Latin America requires more work. The Union of South American Nations helped resolve several regional and intrastate conflicts between 2008 and 2016, but infighting and failure to elect new secretary-general since 2017 resulted in key member withdrawals, rendering the bloc defunct. As Trump threatens Venezuela intervention and China increases economic and security influence across Latin America, the region needs ability to resolve conflicts, manage great-power rivalry, promote common policies, and strengthen international forum voices. This requires Latin American countries putting aside differences and supporting multilateral cooperation through functioning regional organizations.
Other regions face formidable challenges. The European Union contends with Ukraine war, immigration issues, political polarization, trade headwinds, and Trump attacks. The South Asian Association for Regional Cooperation rarely meets meaningfully. The African Union faces persistent crises including terrorism and civil wars plus significant regional economic integration hurdles. The Arab League and Gulf Cooperation Council suffer internal divisions and regional conflicts.
The Path Forward
Trump’s withdrawal from the Paris Agreement marks deliberate weakening of multilateral systems at times when global unity proves most critical. The United States joins Iran, Libya, and Yemen as the only countries not party to the agreement, sending troubling signals about American unreliability. Yet regional governance remains the best antidote for weakening multilateralism.

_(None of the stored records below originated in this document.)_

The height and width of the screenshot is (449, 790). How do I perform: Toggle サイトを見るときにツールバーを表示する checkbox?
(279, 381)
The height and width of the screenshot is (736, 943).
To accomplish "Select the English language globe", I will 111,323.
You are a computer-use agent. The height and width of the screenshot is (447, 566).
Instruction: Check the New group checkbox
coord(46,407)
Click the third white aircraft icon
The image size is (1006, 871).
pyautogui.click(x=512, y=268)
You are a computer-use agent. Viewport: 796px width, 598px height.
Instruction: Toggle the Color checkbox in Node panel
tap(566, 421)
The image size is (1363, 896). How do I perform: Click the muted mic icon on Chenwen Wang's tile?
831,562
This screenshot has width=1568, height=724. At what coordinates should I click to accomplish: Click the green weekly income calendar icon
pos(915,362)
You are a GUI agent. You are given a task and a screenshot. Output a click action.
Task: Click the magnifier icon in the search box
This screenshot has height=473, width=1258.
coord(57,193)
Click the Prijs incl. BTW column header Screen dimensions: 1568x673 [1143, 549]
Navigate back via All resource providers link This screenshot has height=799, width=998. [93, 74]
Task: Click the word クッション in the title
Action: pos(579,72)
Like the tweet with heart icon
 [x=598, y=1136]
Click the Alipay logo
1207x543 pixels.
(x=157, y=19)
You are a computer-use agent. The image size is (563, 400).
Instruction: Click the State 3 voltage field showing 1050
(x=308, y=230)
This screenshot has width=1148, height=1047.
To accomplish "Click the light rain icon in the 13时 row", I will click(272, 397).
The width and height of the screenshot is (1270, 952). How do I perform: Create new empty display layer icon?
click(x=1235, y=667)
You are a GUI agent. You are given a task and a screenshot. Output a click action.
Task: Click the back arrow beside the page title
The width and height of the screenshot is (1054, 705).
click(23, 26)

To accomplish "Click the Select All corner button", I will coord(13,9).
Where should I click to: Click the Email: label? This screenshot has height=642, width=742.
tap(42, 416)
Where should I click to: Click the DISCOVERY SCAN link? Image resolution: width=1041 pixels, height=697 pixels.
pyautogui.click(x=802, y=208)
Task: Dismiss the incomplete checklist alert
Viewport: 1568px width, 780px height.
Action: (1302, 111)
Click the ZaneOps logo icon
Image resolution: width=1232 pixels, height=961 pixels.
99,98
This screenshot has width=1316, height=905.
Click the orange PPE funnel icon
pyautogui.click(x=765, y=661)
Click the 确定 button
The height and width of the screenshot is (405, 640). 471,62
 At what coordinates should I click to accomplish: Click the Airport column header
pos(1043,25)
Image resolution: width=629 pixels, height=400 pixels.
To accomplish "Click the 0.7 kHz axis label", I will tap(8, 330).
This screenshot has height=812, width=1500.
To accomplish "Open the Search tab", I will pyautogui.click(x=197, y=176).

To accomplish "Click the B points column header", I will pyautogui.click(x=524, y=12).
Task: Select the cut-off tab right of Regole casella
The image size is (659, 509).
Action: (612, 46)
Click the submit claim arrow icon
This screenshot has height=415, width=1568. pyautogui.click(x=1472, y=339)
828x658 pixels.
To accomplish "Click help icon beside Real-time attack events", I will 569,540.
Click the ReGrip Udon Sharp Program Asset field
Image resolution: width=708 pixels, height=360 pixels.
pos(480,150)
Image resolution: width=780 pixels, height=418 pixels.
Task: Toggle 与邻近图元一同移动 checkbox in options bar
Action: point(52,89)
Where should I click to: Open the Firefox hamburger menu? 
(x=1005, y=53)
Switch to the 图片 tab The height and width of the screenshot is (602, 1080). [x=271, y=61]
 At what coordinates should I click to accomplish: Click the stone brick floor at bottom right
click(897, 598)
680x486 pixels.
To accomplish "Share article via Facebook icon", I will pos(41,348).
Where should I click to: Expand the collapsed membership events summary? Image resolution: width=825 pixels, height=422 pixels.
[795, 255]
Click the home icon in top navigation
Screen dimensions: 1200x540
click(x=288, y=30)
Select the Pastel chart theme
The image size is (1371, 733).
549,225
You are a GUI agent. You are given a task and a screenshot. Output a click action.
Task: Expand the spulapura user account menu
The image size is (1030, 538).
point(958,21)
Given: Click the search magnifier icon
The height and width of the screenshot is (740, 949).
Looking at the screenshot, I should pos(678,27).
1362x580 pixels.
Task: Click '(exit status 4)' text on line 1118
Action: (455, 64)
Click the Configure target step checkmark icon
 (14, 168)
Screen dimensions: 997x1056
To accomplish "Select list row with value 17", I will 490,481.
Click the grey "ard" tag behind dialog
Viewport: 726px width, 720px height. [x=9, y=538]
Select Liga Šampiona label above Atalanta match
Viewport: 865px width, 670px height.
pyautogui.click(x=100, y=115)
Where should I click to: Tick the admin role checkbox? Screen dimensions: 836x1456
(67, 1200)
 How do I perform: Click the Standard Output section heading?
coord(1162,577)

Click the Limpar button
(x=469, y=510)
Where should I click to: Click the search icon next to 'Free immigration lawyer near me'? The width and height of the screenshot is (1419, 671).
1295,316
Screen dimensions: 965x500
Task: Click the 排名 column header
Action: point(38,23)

It represents an essential building block of global governance with long history supporting international cooperation. Since the Cold War’s end, regional institutions have expanded, and their roles facilitating trade, resolving conflicts, and developing shared standards have grown. Now they must support weakened global institutions and assume more responsibilities themselves. This shift will not only help sustain multilateralism but could improve on it by harnessing regional strengths and facilitating innovative, bottom-up solutions to the world’s most intractable problems.
Original analysis by Monica Herz and Selina Ho from Foreign Affairs. Republished with additional research and verification by ThinkTanksMonitor.